An ironic next adventure. Last month’s new activity took me to the Martin Luther King Jr birthplace in Atlanta – the fighter for black civil rights in the 1960s. This work trip took me to Baton Rouge, Louisiana, and to an pre- (and post-) Civil War era plantation of the 1860s, the Oak Alley Plantation to the south. My god, it really drove home the point that people kept others as slaves. How incredibly beautiful the house and grounds were, but they were built by a couple – two people – who kept enslaved two hundred people, made them do back breaking work in the sugar cane fields, and sold them and bought them at auction, all so they themselves could be rich. Humans can really stink.

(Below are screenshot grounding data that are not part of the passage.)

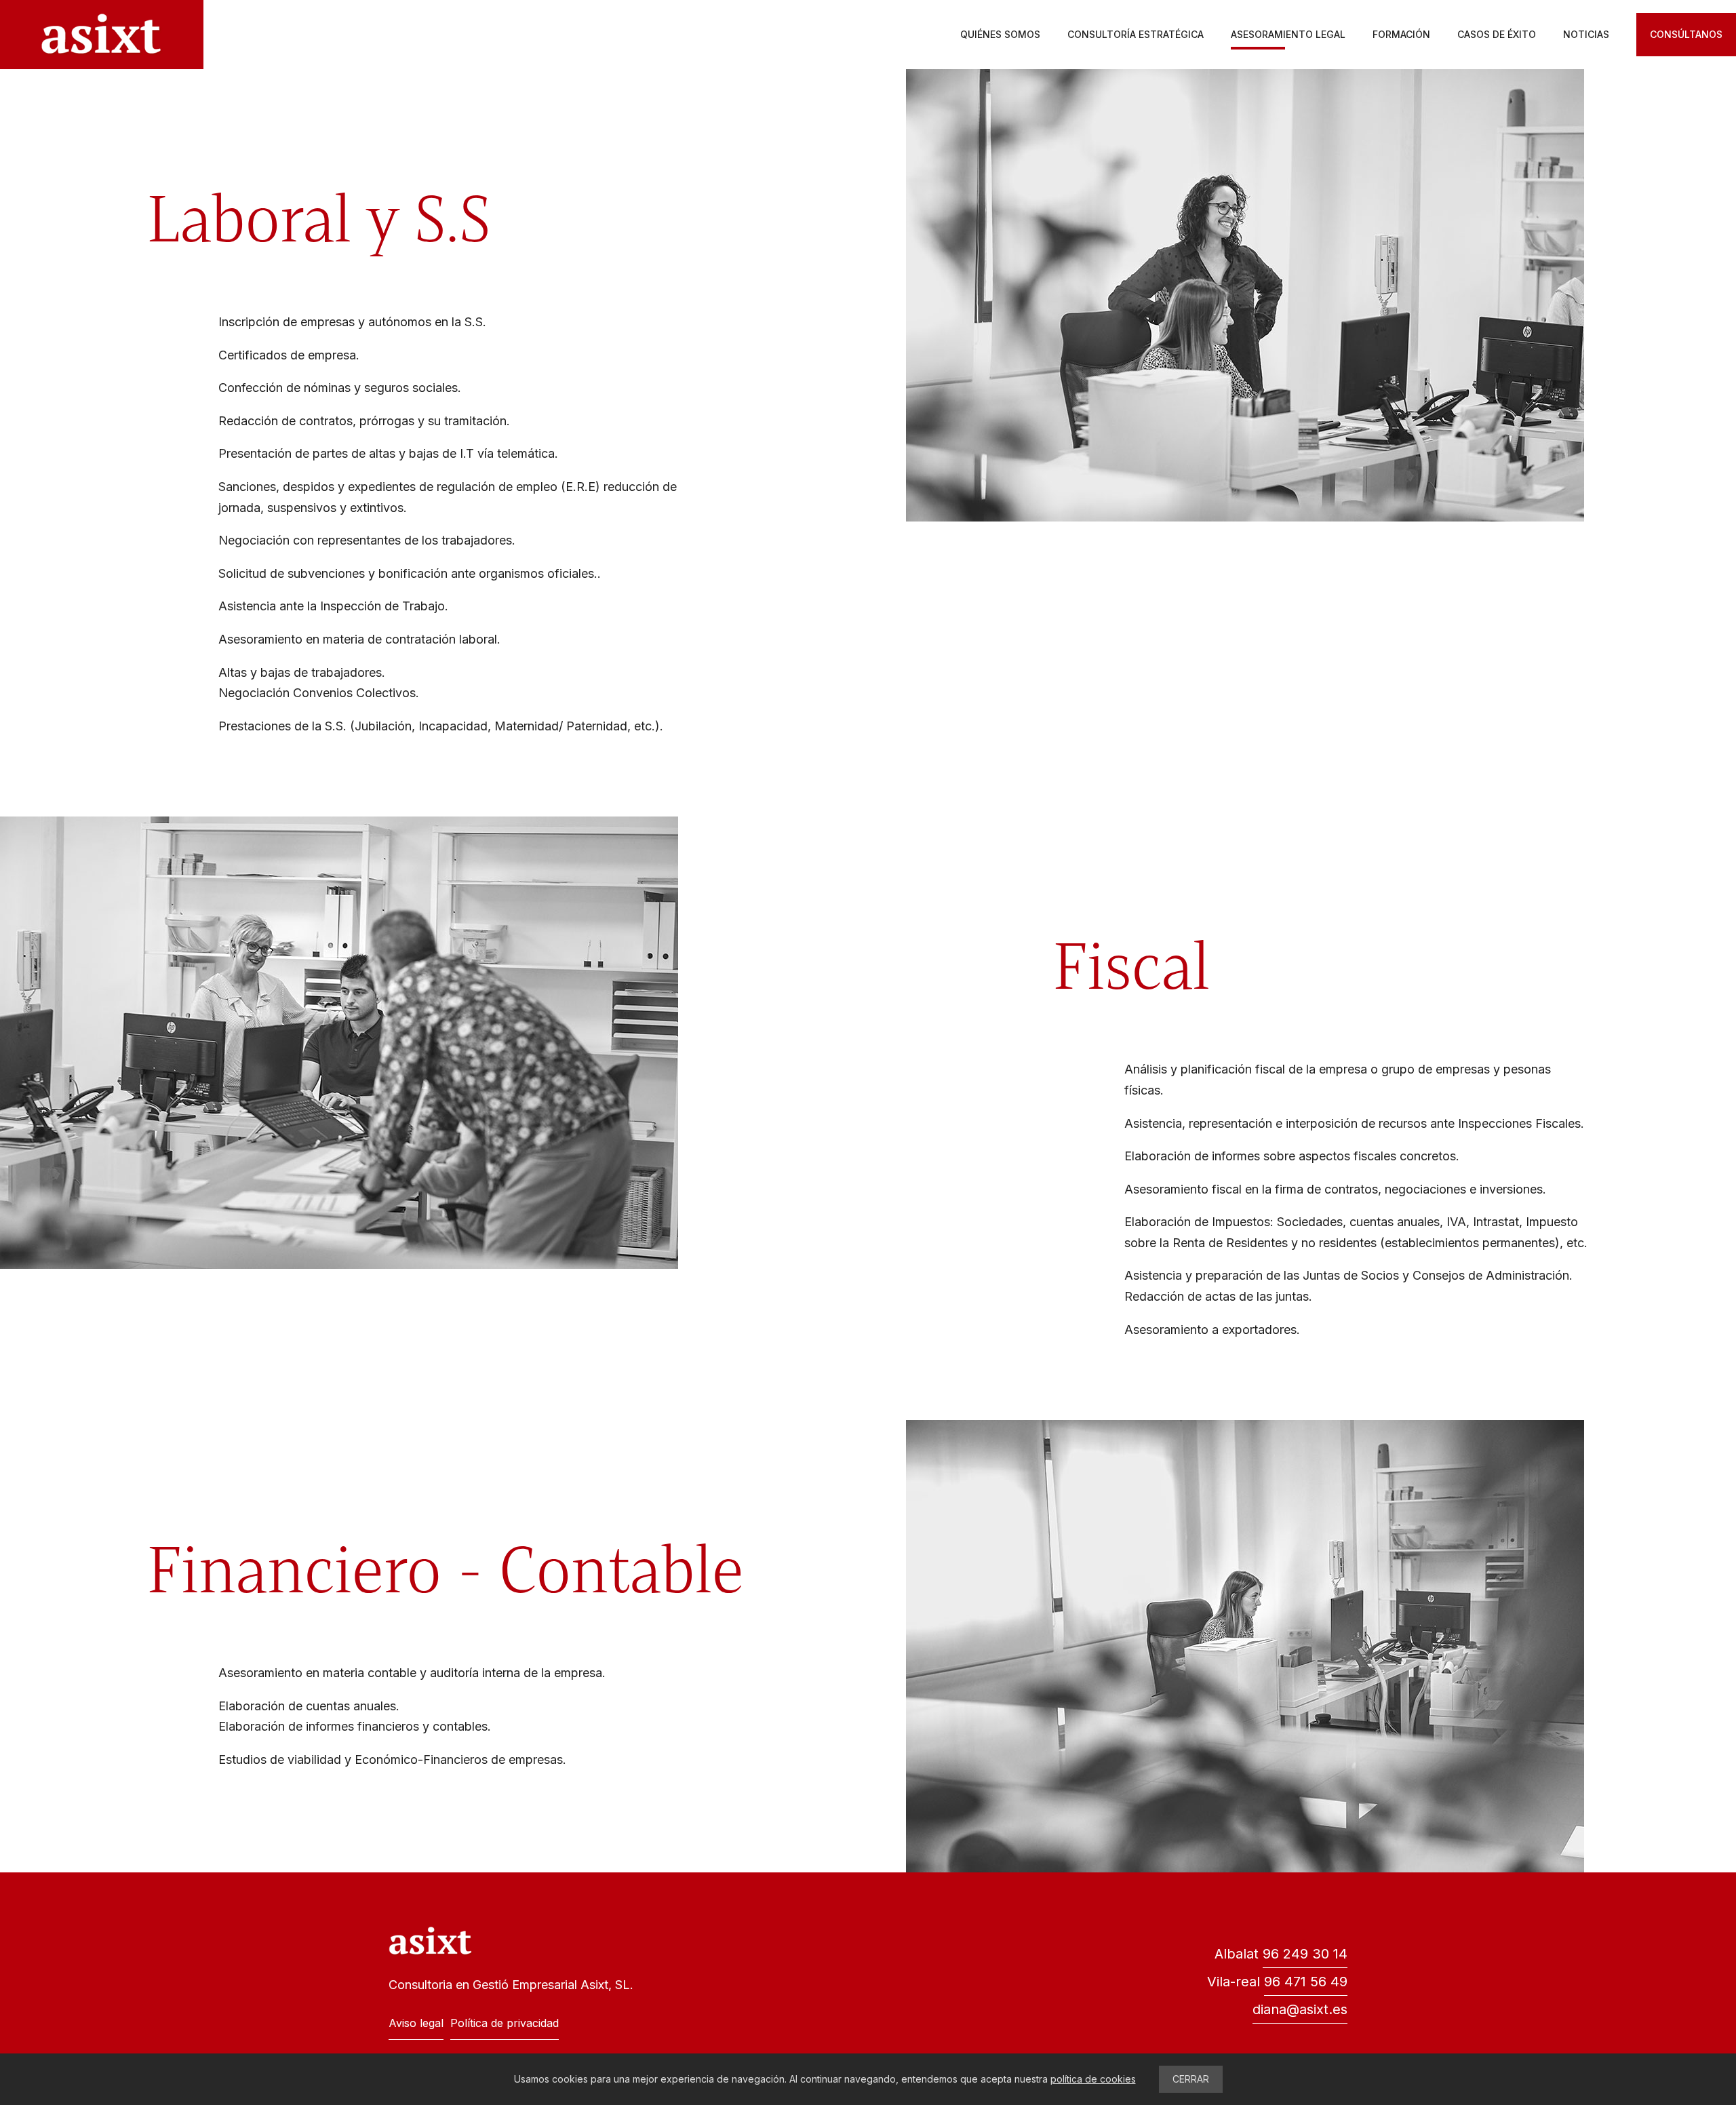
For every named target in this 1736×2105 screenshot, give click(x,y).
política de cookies (1093, 2079)
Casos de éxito (1496, 34)
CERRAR (1190, 2079)
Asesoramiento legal (1288, 34)
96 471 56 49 (1305, 1981)
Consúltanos (1686, 34)
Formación (1401, 34)
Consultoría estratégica (1135, 34)
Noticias (1586, 34)
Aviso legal (416, 2023)
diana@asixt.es (1299, 2009)
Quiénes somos (1000, 34)
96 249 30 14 (1305, 1954)
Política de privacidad (504, 2023)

Additional case in point:  according to the recently added slavery exhibit, apparently the only way those kept as slaves could get enough food was to grow their own gardens – the couple, like traditional slaveholders, did not provide enough in the way of rations.  Burns me up.

I reflected later about the physical beauty of the Oak Alley plantation, and I realized that although the house has been raved about and visited over decades, and the recently recreated slave quarters now tell the full, sad story, the main draw of the property were the oaks.  The great, old, grand trees are the focus of the attention throughout the property (and the reason I had chosen that plantation to visit).  It made me feel a little better that many people were visiting this place in order to appreciate nature and the beauty that can grow if allowed enough time.  I know I will remember the sadness of the slavery exhibit and the beauty of the oaks – and not so much the names of the owners or the house.  There are many gorgeous houses in the US built without slavery – but how many trees are over 300 years old in one place?

Here are the photos of the oaks, the indeed beautiful house, and the recreated slave quarters.

Oh, and then another new thing I did this trip was eat in the Shaquille O’Neal breakfast buffet area.  Not many can say that.  It is at the Cook Hotel, an alumni-run hotel on the LSU campus.  Photographic proof below.


Then, after all of that, I drove to New Orleans, one of my favorite places in the world and even more precious now with the seas rising.

Btw, I am not a fan of Bourbon street – but am of just almost every other street of the French Quarter.  Also, one thing I just read in an National Park Service exhibit is that many free men worked to build New Orleans, which is great – although I know the city also had its tragedies.  But what a great place now.